* Text under study:

....

Connecting with Children, from a Therapist's Perspective
Parenting can be tough at times. Sometimes, your child just won’t listen to you. It may be frustrating when you are unsure of what to do to get things to resonate. As therapists, we can offer a different perspective—perhaps one that will benefit your relationship with your child. We have learned many lessons about how to connect with children and improve their behavior through our line of work. Here are some insights to consider:
The Value of Play –
Children learn many skills and lessons through play. When skills are presented through play, children are more open minded, engaged, and excited to learn. You can speak their language and learn about how they see the world by using play and being creative. For example, a therapist might use charades to teach children how to identify and express feelings, play Simon Says to practice following directions, and use games like Jenga and Sorry to teach cooperation and patience.
The Importance of Choice –
Children live in a world where most choices are made for them: what they wear, what they eat, and which activities they're involved in, among other things. Although major decisions will be left up to parents, it's important to give children a say when possible. By giving them a choice, they see that their opinions are valued; it also helps them express their interests and needs. They can decide on colors, clothes, toys, or other choices that you believe they are capable of making on their own. We recommend giving children at least 2-3 options to choose from. Having options is especially helpful for children who like to have control; it helps them learn to control with limitations.
Children Learn From Adults’ Behavior –
Children are constantly learning from us, whether we are actively teaching them or not. Children learn how to express feelings, how to treat others, how to communicate needs, and how to resolve conflicts all by watching adults. If we yell when we’re angry, they learn that this is an acceptable way to express anger or that it is difficult to control anger. On the other end, if we are able to express anger in healthy ways, if we provide reasons for feeling angry, or we take a needed break, children will learn that anger can be spoken about more calmly. Since children are always watching, it’s important to be mindful of our daily behaviors and model good behavior for them.
Rewards and Consequences Keep Them On Track –
Why do you go to work everyday? Besides having a passion for your career, you likely work to earn a paycheck or further develop your skills (reward), and to avoid receiving negative feedback or losing your job (consequences). Children respond to rewards and consequences as well. Remember to acknowledge their positive efforts with rewards (verbal praise, stickers, small toys, or fun experiences) and to reduce negative behavior with consequences (time out or taking privileges away).
There isn’t a guidebook or one-size-fits-all approach to parenting. Every parent will face a time when he or she feels frustrated, upset, or at a loss with his or her child. Sometimes, getting a fresh perspective (from a therapist, for example) can make a big difference in your parenting. Seeing things in a new light may help you develop and improve your relationship with your child.

....

* Supplied information:
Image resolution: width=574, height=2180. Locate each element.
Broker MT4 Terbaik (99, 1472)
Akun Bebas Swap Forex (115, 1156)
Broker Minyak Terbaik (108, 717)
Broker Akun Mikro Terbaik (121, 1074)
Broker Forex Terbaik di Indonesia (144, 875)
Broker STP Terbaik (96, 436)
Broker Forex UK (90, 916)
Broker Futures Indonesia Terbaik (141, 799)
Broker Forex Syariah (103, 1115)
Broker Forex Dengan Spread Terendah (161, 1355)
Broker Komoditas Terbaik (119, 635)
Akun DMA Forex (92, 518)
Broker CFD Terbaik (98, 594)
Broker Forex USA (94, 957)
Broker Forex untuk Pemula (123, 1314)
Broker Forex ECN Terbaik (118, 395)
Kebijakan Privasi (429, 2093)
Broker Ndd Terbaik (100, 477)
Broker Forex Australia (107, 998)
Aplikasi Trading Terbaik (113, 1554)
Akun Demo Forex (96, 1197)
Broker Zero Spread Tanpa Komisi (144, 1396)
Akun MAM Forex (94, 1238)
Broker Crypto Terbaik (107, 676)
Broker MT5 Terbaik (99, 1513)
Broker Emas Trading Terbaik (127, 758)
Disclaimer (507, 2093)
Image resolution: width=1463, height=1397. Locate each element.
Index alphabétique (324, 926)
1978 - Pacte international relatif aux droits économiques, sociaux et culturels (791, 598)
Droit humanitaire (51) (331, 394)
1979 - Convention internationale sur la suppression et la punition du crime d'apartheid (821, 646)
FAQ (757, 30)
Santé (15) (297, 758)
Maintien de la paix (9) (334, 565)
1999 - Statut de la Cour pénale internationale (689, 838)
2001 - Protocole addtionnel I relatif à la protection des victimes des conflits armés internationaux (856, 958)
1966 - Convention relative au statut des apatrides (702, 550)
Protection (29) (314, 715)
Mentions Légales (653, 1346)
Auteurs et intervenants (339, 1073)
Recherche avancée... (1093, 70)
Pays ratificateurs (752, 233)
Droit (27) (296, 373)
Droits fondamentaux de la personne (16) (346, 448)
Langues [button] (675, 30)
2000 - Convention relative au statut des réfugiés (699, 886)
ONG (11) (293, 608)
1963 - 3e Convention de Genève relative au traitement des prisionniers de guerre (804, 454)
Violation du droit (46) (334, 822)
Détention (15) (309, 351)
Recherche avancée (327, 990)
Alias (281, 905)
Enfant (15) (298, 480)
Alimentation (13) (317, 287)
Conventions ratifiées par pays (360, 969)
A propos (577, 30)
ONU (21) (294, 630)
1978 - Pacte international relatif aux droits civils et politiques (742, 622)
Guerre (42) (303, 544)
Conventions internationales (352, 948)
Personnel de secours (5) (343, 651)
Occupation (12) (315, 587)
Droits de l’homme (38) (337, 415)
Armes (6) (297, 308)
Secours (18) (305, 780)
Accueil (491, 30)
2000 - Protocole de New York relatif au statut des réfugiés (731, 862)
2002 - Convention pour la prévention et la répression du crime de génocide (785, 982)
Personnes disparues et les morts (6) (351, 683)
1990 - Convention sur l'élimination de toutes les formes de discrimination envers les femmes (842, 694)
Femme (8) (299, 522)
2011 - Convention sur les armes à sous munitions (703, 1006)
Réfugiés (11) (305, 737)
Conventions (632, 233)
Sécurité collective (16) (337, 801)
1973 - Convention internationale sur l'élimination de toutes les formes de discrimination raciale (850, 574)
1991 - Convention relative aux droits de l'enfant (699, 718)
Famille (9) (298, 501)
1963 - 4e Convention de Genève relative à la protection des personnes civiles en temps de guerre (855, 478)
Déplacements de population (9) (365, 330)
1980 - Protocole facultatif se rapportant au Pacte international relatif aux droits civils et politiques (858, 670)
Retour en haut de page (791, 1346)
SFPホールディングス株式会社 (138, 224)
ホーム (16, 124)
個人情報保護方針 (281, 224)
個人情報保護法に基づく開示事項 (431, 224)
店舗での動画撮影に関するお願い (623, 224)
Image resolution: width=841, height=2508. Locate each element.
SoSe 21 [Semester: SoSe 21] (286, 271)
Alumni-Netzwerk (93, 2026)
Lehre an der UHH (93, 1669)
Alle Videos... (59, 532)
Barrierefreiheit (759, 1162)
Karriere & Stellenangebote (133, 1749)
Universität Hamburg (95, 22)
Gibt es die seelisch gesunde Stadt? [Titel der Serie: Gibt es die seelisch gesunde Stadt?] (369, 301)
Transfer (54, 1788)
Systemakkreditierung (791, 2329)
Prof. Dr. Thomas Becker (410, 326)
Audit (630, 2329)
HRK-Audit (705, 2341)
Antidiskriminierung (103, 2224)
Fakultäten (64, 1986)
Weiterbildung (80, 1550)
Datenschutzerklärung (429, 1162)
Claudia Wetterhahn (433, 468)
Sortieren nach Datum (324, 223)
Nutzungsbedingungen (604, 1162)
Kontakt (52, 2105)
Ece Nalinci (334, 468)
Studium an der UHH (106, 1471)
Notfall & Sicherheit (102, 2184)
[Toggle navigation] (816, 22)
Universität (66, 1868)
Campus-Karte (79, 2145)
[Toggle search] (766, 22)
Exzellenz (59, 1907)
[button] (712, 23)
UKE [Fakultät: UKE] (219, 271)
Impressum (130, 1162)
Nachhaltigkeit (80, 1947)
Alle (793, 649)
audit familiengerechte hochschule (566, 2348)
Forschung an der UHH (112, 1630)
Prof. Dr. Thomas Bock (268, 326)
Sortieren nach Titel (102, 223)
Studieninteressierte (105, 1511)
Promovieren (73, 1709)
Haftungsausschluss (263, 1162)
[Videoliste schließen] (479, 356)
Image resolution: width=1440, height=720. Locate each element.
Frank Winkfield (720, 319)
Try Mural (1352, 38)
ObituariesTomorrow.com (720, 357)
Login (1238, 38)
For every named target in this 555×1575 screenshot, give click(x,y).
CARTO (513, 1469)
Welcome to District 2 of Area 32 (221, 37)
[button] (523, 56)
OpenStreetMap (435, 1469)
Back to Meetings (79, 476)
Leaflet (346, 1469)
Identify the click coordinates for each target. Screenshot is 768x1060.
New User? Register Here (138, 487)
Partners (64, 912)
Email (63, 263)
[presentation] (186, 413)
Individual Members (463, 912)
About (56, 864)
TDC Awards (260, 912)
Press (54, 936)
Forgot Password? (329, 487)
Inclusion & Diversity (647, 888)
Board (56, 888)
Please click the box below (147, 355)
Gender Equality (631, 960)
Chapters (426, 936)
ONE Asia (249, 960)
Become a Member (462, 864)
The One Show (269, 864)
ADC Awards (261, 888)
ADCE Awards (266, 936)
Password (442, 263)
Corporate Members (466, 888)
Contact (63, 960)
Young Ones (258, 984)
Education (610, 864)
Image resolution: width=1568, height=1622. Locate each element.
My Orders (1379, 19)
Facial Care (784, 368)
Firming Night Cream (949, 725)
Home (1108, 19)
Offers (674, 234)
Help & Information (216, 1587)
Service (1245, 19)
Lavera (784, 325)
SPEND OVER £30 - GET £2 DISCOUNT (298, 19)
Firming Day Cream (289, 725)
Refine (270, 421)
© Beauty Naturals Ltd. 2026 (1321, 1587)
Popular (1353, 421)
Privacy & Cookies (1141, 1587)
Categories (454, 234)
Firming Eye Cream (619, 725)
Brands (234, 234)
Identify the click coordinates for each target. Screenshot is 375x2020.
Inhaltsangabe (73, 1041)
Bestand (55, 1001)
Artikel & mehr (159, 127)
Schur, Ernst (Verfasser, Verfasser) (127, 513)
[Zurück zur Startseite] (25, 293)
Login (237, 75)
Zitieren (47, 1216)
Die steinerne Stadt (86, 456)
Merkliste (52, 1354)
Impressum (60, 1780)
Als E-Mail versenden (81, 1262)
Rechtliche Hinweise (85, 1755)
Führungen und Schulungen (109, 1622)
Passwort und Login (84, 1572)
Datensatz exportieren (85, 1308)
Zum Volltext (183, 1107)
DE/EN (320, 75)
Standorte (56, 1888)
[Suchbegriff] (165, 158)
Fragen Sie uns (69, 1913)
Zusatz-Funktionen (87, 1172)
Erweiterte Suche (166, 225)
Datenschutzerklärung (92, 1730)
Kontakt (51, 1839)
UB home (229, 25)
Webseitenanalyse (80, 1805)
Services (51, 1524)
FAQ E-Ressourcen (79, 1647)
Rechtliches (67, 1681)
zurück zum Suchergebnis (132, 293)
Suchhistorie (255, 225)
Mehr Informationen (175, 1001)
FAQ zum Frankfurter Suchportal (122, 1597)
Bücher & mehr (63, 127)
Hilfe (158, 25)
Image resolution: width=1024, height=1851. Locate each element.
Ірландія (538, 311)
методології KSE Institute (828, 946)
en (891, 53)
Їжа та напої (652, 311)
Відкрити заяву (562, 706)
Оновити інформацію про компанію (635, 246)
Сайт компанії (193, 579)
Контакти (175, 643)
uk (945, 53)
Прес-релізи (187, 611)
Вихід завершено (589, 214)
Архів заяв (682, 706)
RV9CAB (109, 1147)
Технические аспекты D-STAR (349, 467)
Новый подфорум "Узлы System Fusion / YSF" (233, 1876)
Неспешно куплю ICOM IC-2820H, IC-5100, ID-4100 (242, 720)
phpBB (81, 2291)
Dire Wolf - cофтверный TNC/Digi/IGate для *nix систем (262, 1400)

....

* Exercises:
**A)** Say whether each statement agrees with the parenting article, answering yes or no and quoting the deciding words of the article: (i) The article recommends offering children at least two or three options when they choose. (ii) The article suggests Jenga as a way to practice following directions. (iii) The article names taking privileges away as a consequence.
**B)** Please output the part of the parenting article between "There isn’t a" and "improve your relationship with your child.", inclusive.

* Responses to the tasks:
**A)**
(i) Yes: "We recommend giving children at least 2-3 options to choose from."
(ii) No: "play Simon Says to practice following directions, and use games like Jenga and Sorry to teach cooperation and patience."
(iii) Yes: "(time out or taking privileges away)"

**B)**
There isn’t a guidebook or one-size-fits-all approach to parenting. Every parent will face a time when he or she feels frustrated, upset, or at a loss with his or her child. Sometimes, getting a fresh perspective (from a therapist, for example) can make a big difference in your parenting. Seeing things in a new light may help you develop and improve your relationship with your child.